Naquele dia em que eu presenciei a ação da carrocinha – e em outros nos quais passeei pela orla de João Pessoa -, outros cães perambulavam naquela área como velhos conhecidos das pessoas que frequentam aquele pedaço da cidade. Tão logo a carrocinha foi embora, eu flagrei mais dois cachorros soltos em contraste com os encoleirados que posudamente passavam por ali a passeio com os seus donos.


Na coleira e bem cuidado: deveria ser assim com todos



Quem frequenta a orla de João Pessoa, no trecho que vai do Largo da Gameleira até pelo menos o Largo do Almirante Tamandaré, certamente já verificou que vários indivíduos moradores de rua e/ou em condição de rua, “residem”, por assim dizer, por ali em condições as mais precárias.

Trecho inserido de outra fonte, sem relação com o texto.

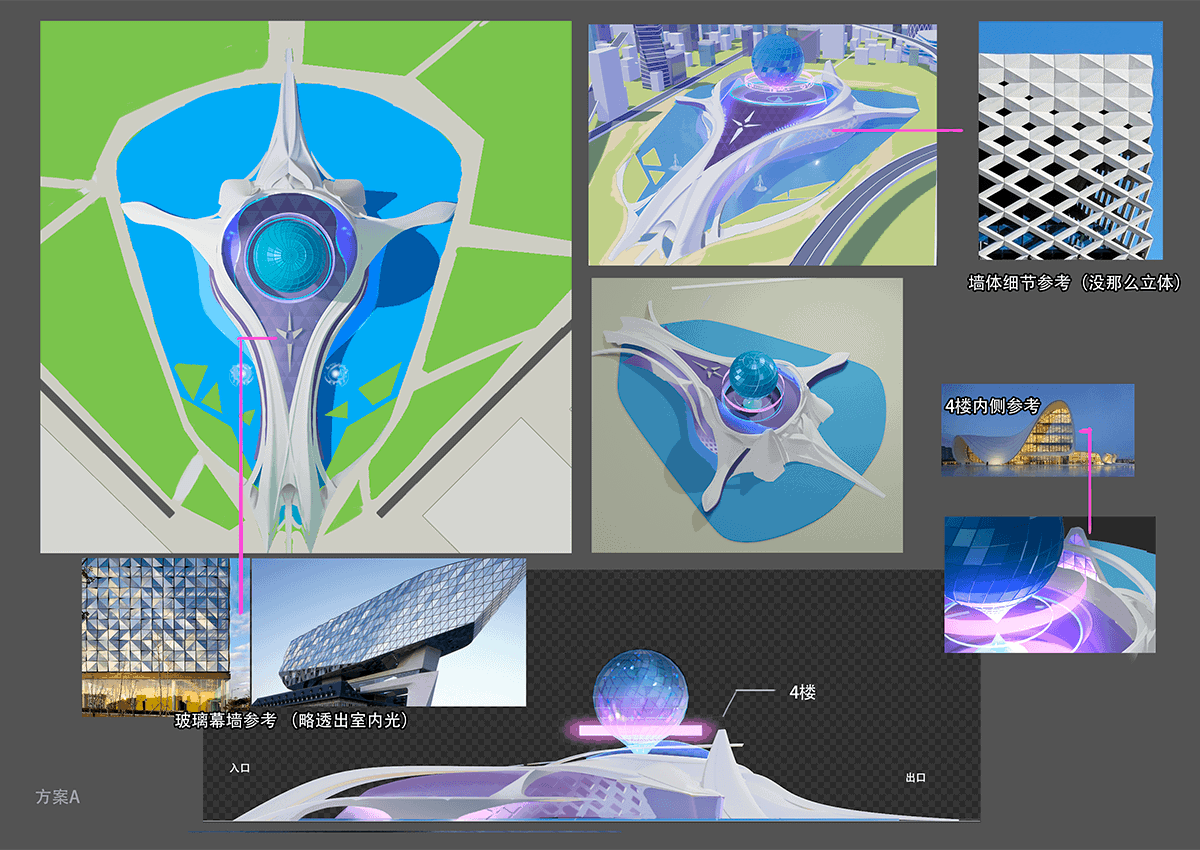
Task: Select the 3D model render on beige background
Action: click(746, 415)

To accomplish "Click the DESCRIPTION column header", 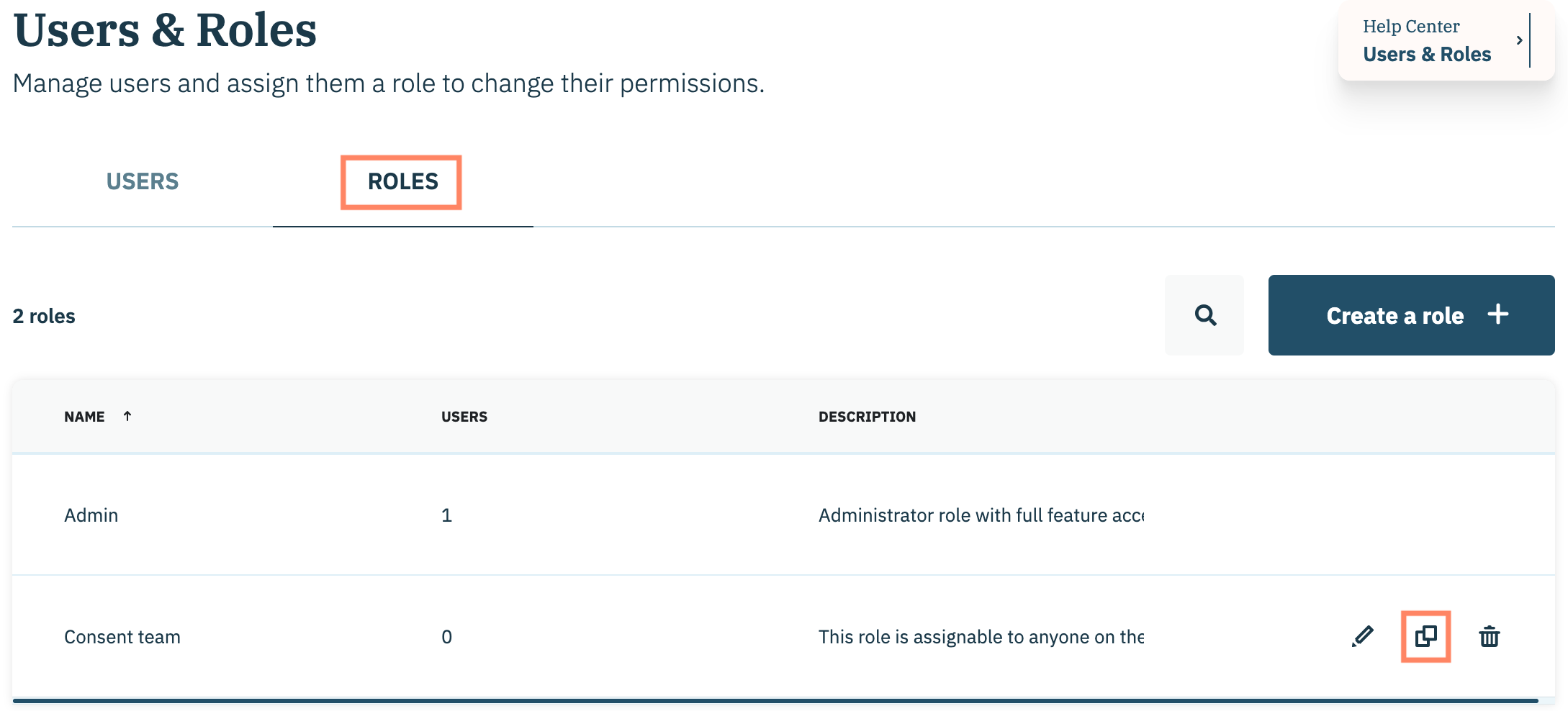I will tap(867, 417).
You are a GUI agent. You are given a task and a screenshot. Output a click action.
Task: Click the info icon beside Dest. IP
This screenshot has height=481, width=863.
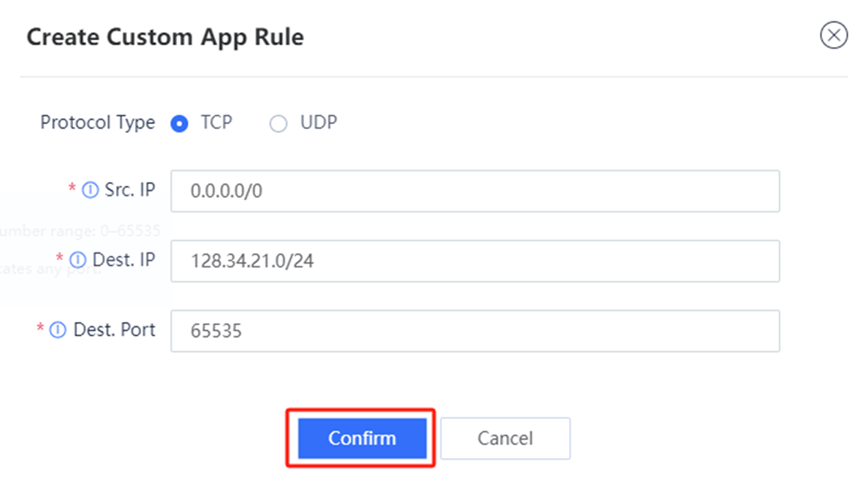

Quem vê aquelas pessoas entre os quiosques e o movimentado e disputado calçadão ocupado, sobretudo, por turistas, nota que entre os homens, mulheres e crianças não raro há um ou mais de um cão a completar a família dos desafortunados, o que diz muito do fato de existirem inúmeros cachorros soltos pelo calçadão e a atravessar constantemente a autopista.



A mim me pareceu que aquele indivíduo que ficou a xingar os homens da carrocinha era, também ele, um morador de rua. Mais de uma vez eu flagrei por ali gente, gente, gente, revirando sacos de lixo à procura do que comer - como na imagem do poema do meu conterrâneo Manuel Bandeira. Nas cercanias do movimentado e badalado calçadão de João Pessoa não são apenas cachorros que estão vivendo a esmo e desamparados. Oxalá a Municipalidade não resolva instituir uma espécie de carrocinha para removê-los dali, porque aquelas pessoas, porque aquela gente precisa é de outras coisas; e gente, como diz Caetano Veloso, é para brilhar e não para viver como bichos sem dono e não para morrer de fome.